Abstract
During OA the homeostasis of healthy articular chondrocytes is dysregulated, which leads to a phenotypical transition of the cells, further influenced by external stimuli. Chondrocytes sense those stimuli, integrate them at the intracellular level and respond by modifying their secretory and molecular state. This process is controlled by a complex interplay of intracellular factors. Each factor is influenced by a myriad of feedback mechanisms, making the prediction of what will happen in case of external perturbation challenging. Hampering the hypertrophic phenotype has emerged as a potential therapeutic strategy to help OA patients (Ripmeester et al. 2018). Therefore, we developed a computational model of the chondrocyte's underlying regulatory network (RN) to identify key regulators as potential drug targets
A mechanistic mathematical model of articular chondrocyte differentiation was implemented with a semi-quantitative formalism. It is composed of a protein RN and a gene RN(GRN) and developed by combining two strategies. First, we established a mechanistic network based on accumulation of decades of biological knowledge. Second, we combined that mechanistic network with data-driven modelling by inferring an OA-GRN using an ensemble of machine learning methods. This required a large gene expression dataset, provided by distinct public microarrays merged through an in-house pipeline for cross-platform integration.

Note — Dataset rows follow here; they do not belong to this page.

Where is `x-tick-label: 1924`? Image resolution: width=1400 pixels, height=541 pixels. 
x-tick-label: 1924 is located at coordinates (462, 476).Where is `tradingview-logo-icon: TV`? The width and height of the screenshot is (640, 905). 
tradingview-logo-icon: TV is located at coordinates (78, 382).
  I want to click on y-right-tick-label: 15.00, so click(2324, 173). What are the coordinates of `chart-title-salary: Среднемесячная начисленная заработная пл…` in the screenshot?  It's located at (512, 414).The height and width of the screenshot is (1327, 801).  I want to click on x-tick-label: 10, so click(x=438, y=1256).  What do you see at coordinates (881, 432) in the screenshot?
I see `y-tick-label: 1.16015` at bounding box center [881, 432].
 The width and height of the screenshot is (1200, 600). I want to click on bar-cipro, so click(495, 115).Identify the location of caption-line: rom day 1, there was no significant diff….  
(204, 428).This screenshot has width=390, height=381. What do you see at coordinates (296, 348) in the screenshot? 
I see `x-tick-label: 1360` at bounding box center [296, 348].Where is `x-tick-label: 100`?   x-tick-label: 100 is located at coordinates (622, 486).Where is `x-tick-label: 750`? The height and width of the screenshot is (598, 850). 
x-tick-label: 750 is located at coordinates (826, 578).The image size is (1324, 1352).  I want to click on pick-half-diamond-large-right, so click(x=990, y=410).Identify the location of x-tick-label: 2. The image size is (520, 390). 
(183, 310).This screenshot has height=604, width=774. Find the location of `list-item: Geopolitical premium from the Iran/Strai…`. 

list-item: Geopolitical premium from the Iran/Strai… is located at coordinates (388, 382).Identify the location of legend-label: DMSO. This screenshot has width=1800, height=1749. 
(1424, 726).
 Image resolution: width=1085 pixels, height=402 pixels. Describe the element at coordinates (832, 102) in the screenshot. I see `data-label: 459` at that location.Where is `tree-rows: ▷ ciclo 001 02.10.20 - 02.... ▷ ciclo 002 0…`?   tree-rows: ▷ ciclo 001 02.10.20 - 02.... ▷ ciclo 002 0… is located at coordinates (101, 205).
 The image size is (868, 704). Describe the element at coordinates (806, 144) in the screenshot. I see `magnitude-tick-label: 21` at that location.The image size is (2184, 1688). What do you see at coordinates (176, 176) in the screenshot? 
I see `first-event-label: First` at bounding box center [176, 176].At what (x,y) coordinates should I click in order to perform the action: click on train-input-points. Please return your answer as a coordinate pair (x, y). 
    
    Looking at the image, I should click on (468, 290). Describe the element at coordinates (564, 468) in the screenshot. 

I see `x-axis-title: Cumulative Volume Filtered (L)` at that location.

We successfully merged various micro-array experiments into one single dataset where the biological variance was predominant over the batch effect from the different technical platforms. The gain of information provided by this merge enabled us to reconstruct an OA-GRN which subsequently served to complete our mechanistic model. With this model, we studied the system's multi-stability, equating the model's stable states to chondrocyte phenotypes. The network structure explained the occurrence of two biologically relevant phenotypes: a hypertrophic-like and a healthy-like phenotype, recognized based on known cell state markers. Second, we tested several hypotheses that could trigger the onset of OA to validate the model with relevant biological phenomena. For instance, forced inflammation pushed the chondrocyte towards hypertrophy but this was partly rescued by higher levels of TGF-β. However, we could annihilate this rescue by concomitantly mimicking an increase in the ALK1/ALK5 balance. Finally, we performed a screening of in-silico (combinatorial) perturbations (inhibitions and/or over-activations) to identify key molecular factors involved in the stability of the chondrocyte state. More precisely, we looked for the most potent conditions for decreasing hypertrophy. Preliminary validation experiments have confirmed that PKA activation could decrease the hypertrophic phenotype in primary chondrocytes. Importantly the in-silico results highlighted that targeting two factors at the same time would greatly help reducing hypertrophic changes.
A priori testing of conditions with in-silico models may cut time and cost of experiments via target prioritization and opens new routes for OA combinatorial therapies.